### TASK TO CARRY OUT
In the article about Sommer Kuhn's trip to Turkey, at which facility did she observe dolphin-assisted therapy?

Turkish Trip is a Sommer Adventure

Published: Jun 21, 2012
Sommer Kuhn ’13 observed dolphin-assisted therapy with the help of the Timothy M. Smith Inspiration Through Exploration Award.
Sommer Kuhn ’13 observed dolphin-assisted therapy with the help of the Timothy M. Smith Inspiration Through Exploration Award.
Kuhn said she enjoyed experiencing the blended European and Middle Eastern influences of the Turkish culture.
Kuhn said she enjoyed experiencing the blended European and Middle Eastern influences of the Turkish culture.
When Sommer Kuhn ’13 was a child, she traveled from Wisconsin with her family to Orlando’s Sea World. At the first sight of the dolphins, she was hooked.

“I fell in love with them,” said Kuhn, a marine biology major with a minor in psychology, who has since immersed herself in learning about the mammals. “I’ve come to really respect these amazing creatures.”

Kuhn was this year’s recipient of the Timothy M. Smith Inspiration Through Exploration Award, an annual grant given to stimulate international travel and writing among Honors Program students. The award was established to honor the life of Smith, a lawyer by trade, whose true passion was traveling the world.

Past recipients have taught English and cared for elephants in Sri Lanka, studied Spanish in Costa Rica and worked with researchers from the Pacific Whale Foundation in Australia. Kuhn went to Turkey.

She cast a wide net in search of facilities that offered dolphin-assisted therapy, an approach that integrates swimming with dolphins and one-on-one therapy. She wanted to spend her two weeks observing how people with challenges like autism, cerebral palsy and even depression, respond with this type of therapy. She found Dolphinland in Antalya, Turkey, and spent May 13-28 in the water with dolphins and on land, exploring the blended European and Middle Eastern culture in Turkey.

“It’s not a super scientific therapy, but it opens the door to other therapies, aiding with things like socialization,” said Kuhn.

Her 16-year-old brother’s autism and a search for an alternative to traditional therapies is what piqued her interested in the method. While in Turkey, she observed a 7-year-old German girl who had come to Dolphinland with her family to give dolphin therapy a try. Kuhn was able to be in the water with the girl and observe her change over the course of two weeks.

“To be able to share in the experience with her – in her joy and laughter – was a whole different reaction than I had seen in her arrival,” said Kuhn. “Being able to have an opportunity like this also brings her family together again in a shared experience.”

Professor Gary Luter, Honors Program director, said students who receive the Timothy M. Smith Award gain new perspectives through cross-cultural experiences and expand their understanding of global diversity.

"Most significantly, they leave their personal comfort zone and risk the unfamiliar," said Luter. "This last idea is key to becoming a truly educated person."

Kuhn, who is interning at the Clearwater Marine Aquarium this summer, said she’d like to find a career that marries her passions for special needs children and dolphins, and this experience in Turkey helped confirm her direction.

“It was an amazing and scary and awesome experience all at the same time,” said Kuhn, who was caught off guard the first time she heard the melodic Muslim call to prayer, seeing the mountains and Mediterranean waters in Olympus and enjoying conversations with a diverse group of travelers she met along the way. “It was very enriching to experience the culture there.”

### GIVEN INFORMATION

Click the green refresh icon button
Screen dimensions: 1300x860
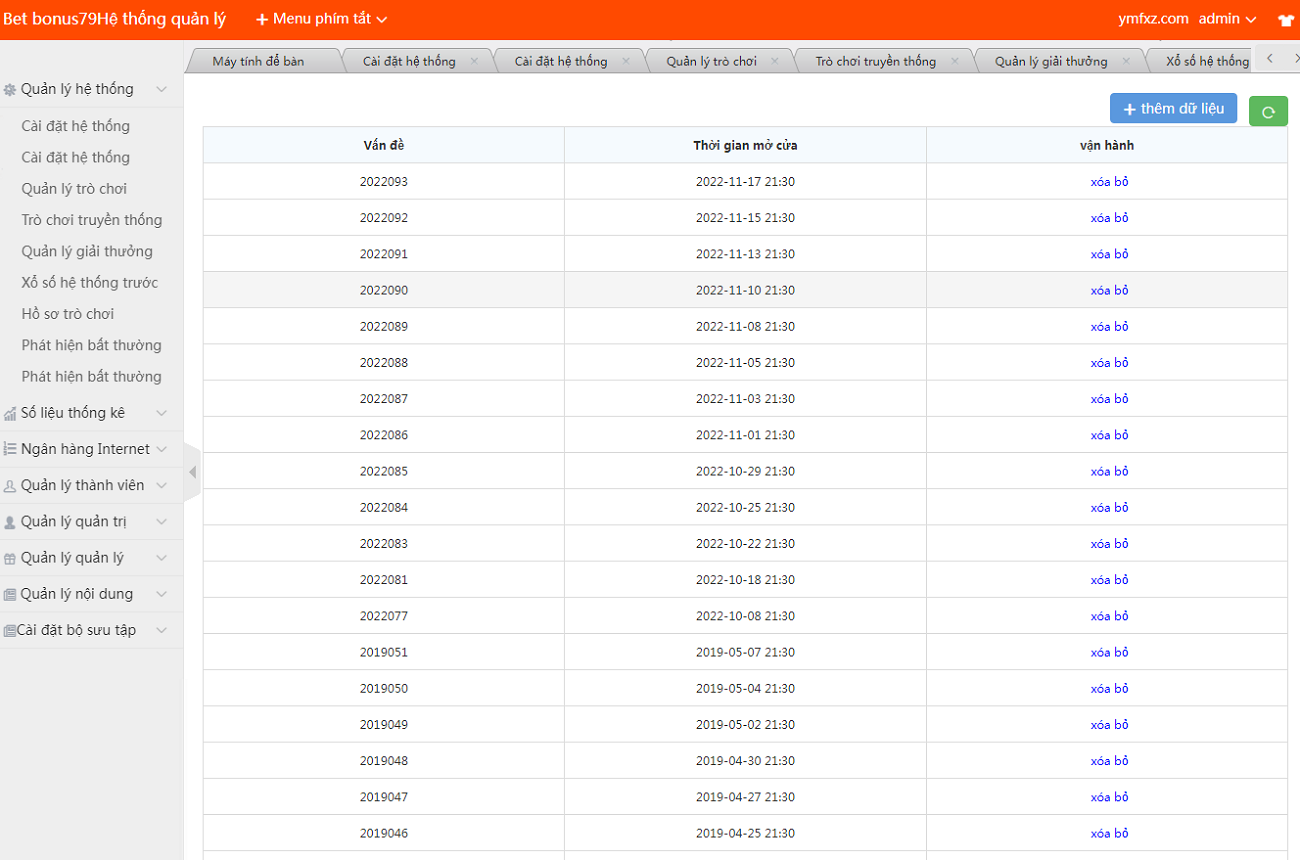(x=1268, y=111)
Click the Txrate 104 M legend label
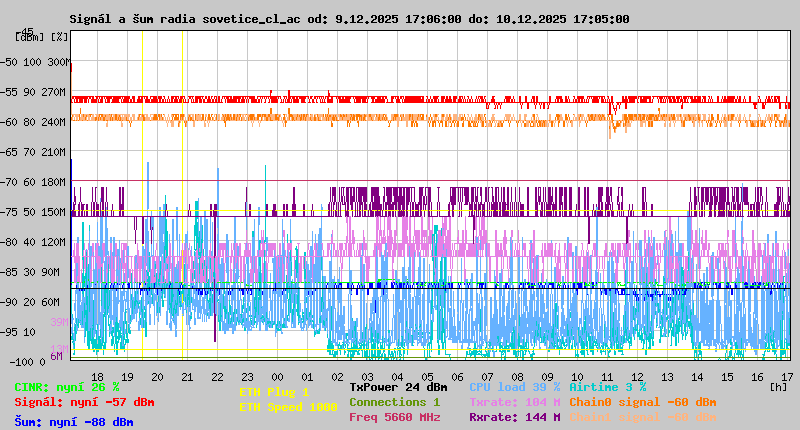800x430 pixels. click(514, 402)
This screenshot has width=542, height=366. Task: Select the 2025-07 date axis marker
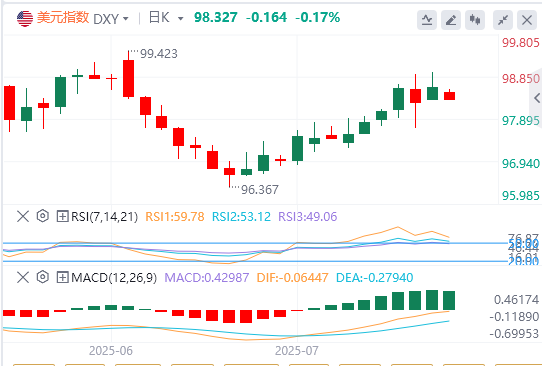pos(297,351)
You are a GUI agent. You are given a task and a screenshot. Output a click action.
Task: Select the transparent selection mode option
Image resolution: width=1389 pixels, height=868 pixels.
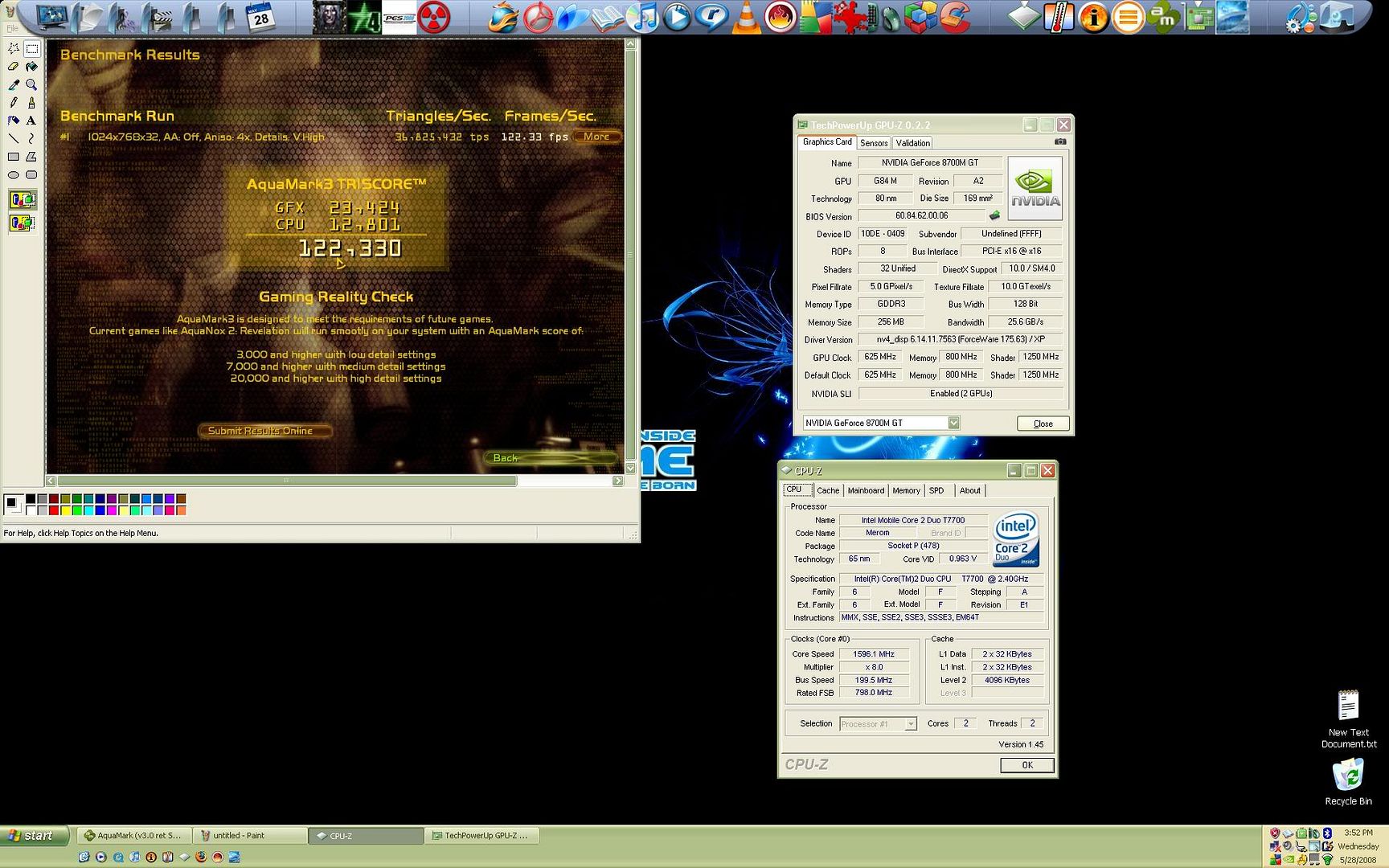pos(22,223)
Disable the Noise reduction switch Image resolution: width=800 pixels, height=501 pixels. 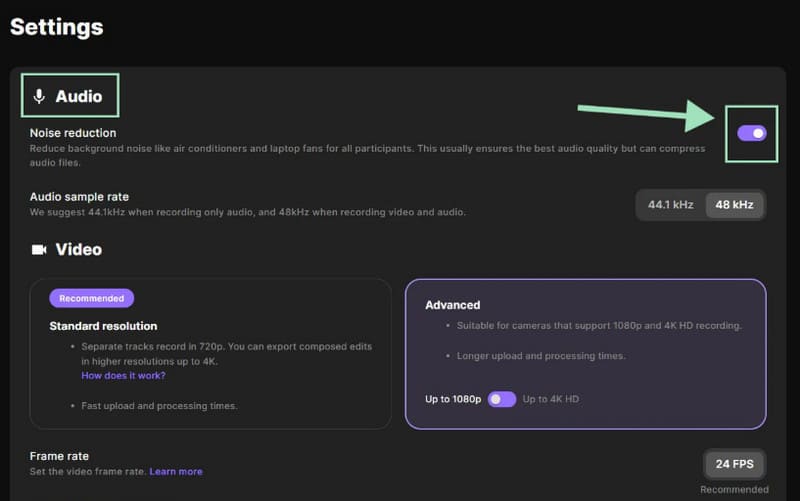(x=751, y=133)
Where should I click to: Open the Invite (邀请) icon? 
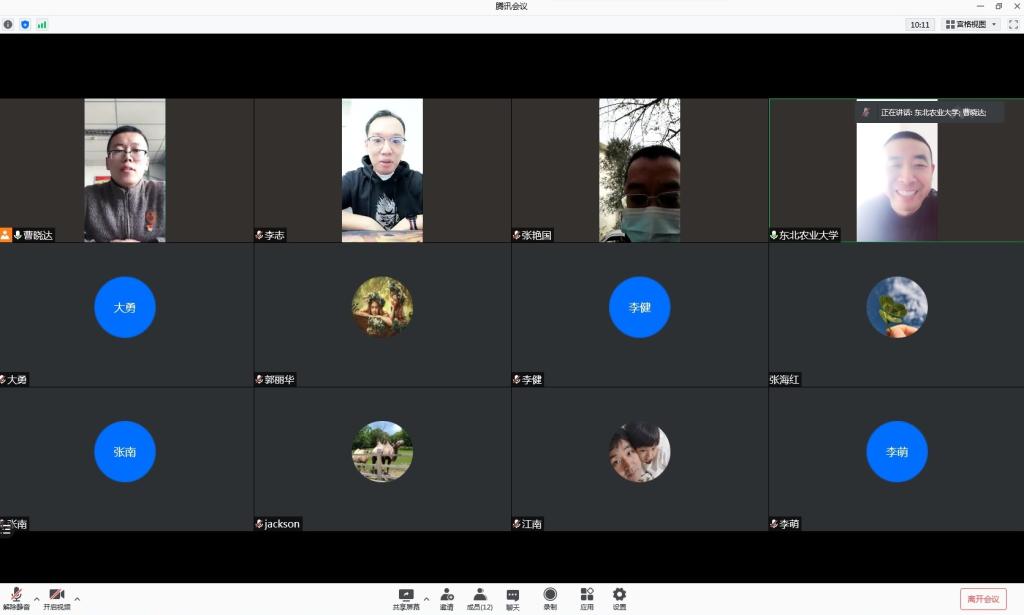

### THE COMPLETED TASK
Dolphinland in Antalya, Turkey.